- [Quoted text]:
NU: We have been working this way for the last three decades. Every time we start, we start from where we were last time. We always have some kind of base to start from, but we can’t guess what will be produced.

JR: Or, you’re arriving at something that was latent and waiting to happen that you might have started fifteen years ago.

i·p: Could you tell me a bit about your experiences over the past few years putting together your monograph? Did you find it challenging to open your archive?

NU:
We know what kind of projects we’ve done, but essentially we had to theorize and really gather all of the information, images—everything, together.

JR: I think one of the things that came out of it immediately given the way we work is that we couldn’t put this thing together by decades. It immediately seemed like it would be much better to find thematic threads across periods of time and to connect those projects.

i·p: It seems that for many architects the process of assembling the monograph is a challenge of narrativizing both the practice and the body of work. Were you surprised by the readings of your work you had versus those that your peers brought to the monograph?

JR:
Part of the idea of this is to bring in essays or parts of writings by contemporaries at the time, either on the work or comparing the works with others. The book is interspersed with that material.

i·p: Are there projects that are anomalous with respect to the structure of the book, projects that don’t fall cleanly within the thematic divisions?

JR:
Some projects more or less stand alone. Some small booklets we’ve included are speculations, separate from building projects. Like the Architecture for Dogs project.

i·p: Obviously in your practical work you have interests and agendas that you pursue but how do you work with these in your teaching?

NU:
We share often the program with our students. But I was teaching with Jesse in the 1990s for a few years, and after he moved to Princeton I stopped teaching and focused on the practice. Since 2009 I’ve started teaching again.

JR: I was recently talking with Guy Nordenson about this—he has a very different idea of the role of a teacher than ours. For us, it’s important to work on the problems we’re actually working on in practice. Not that we’re going to have students work out projects for us, but that the themes, especially in the studio work, would be of immediate of concern for us rather than separating pedagogy from the practice. I think we’re really trying to work through problems that are suggested by the work we’re doing. It becomes an opportunity to get feedback. We’re throwing these ideas out and we want to be surprised by what the students’ reactions are.

- [Records provided]:
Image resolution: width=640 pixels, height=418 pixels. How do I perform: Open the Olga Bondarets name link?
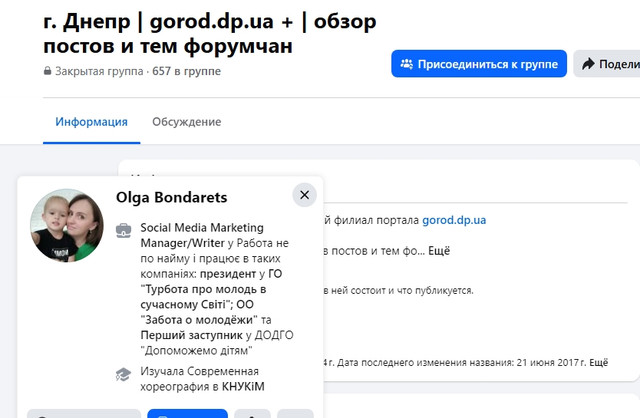171,198
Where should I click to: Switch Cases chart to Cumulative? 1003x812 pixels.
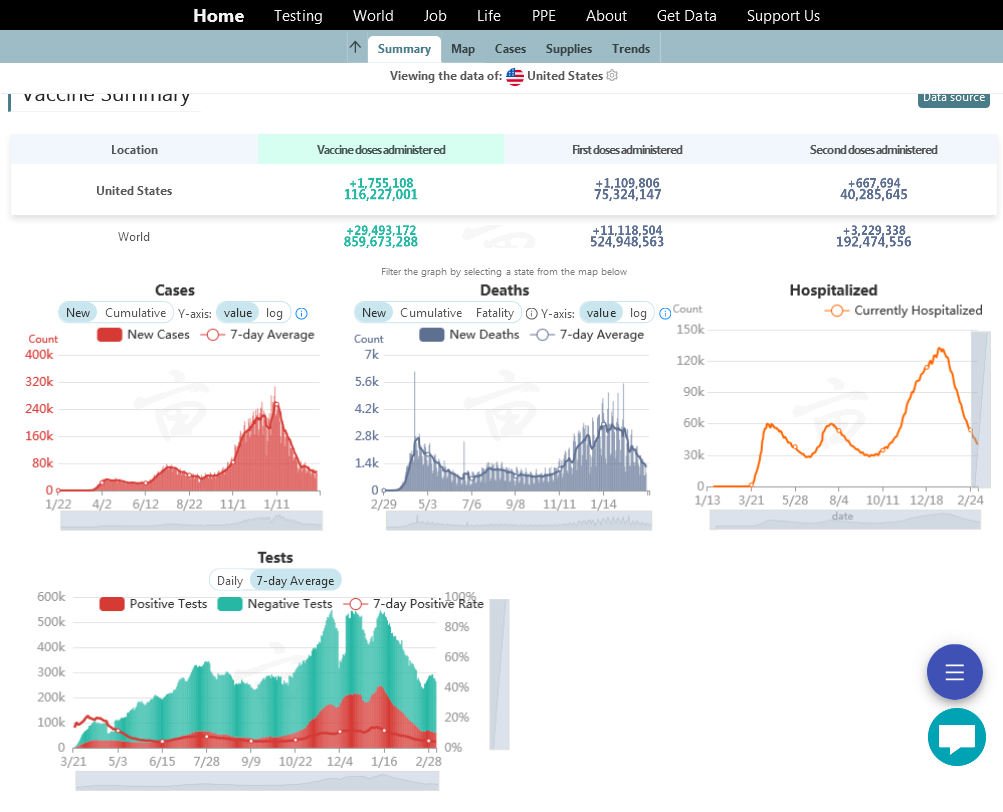(135, 313)
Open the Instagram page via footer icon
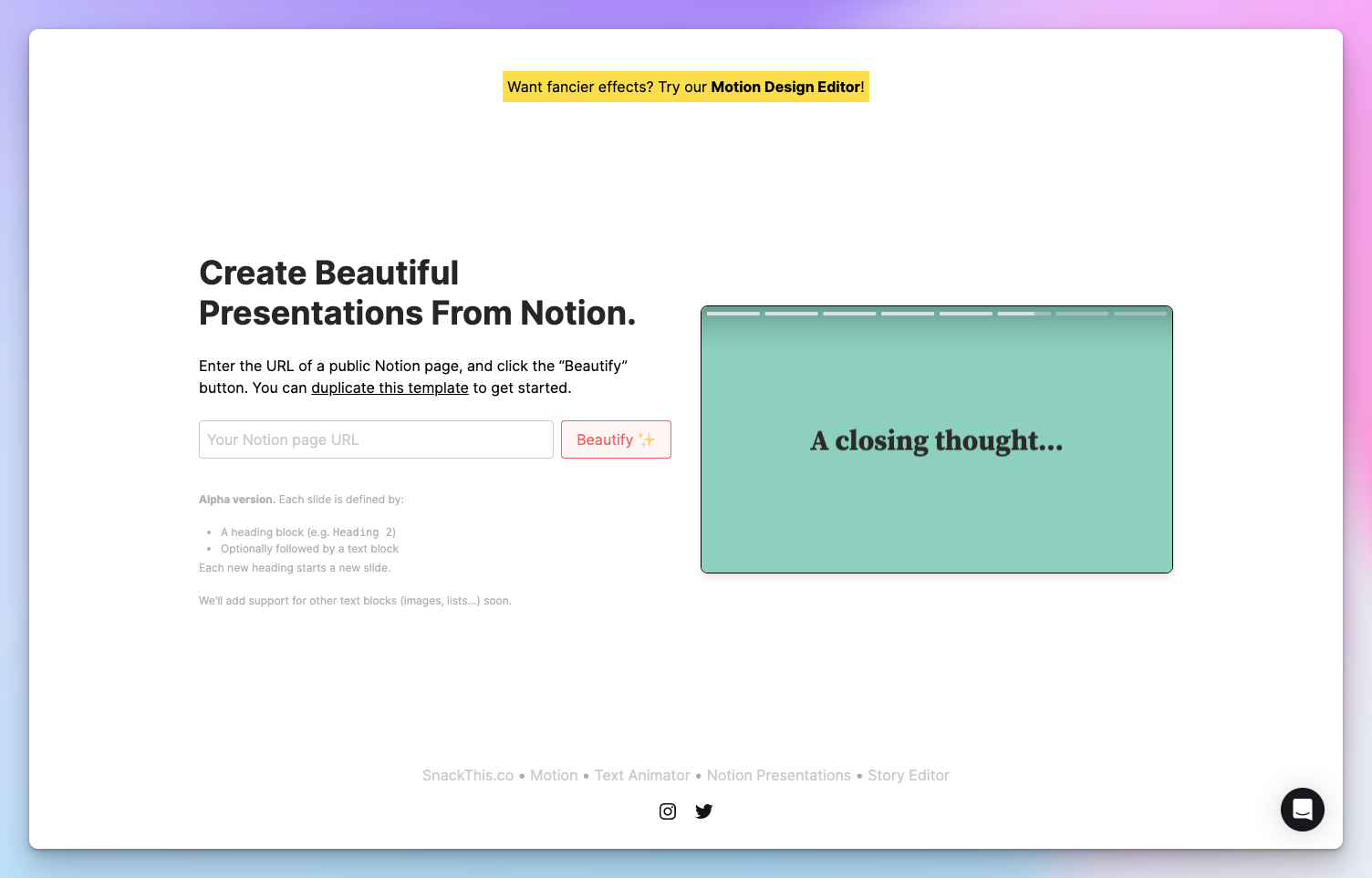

- [Instruction]:
Which project does JR name in the interview as an example of one that more or less stands alone?

- [Correct answer]:
The Architecture for Dogs project.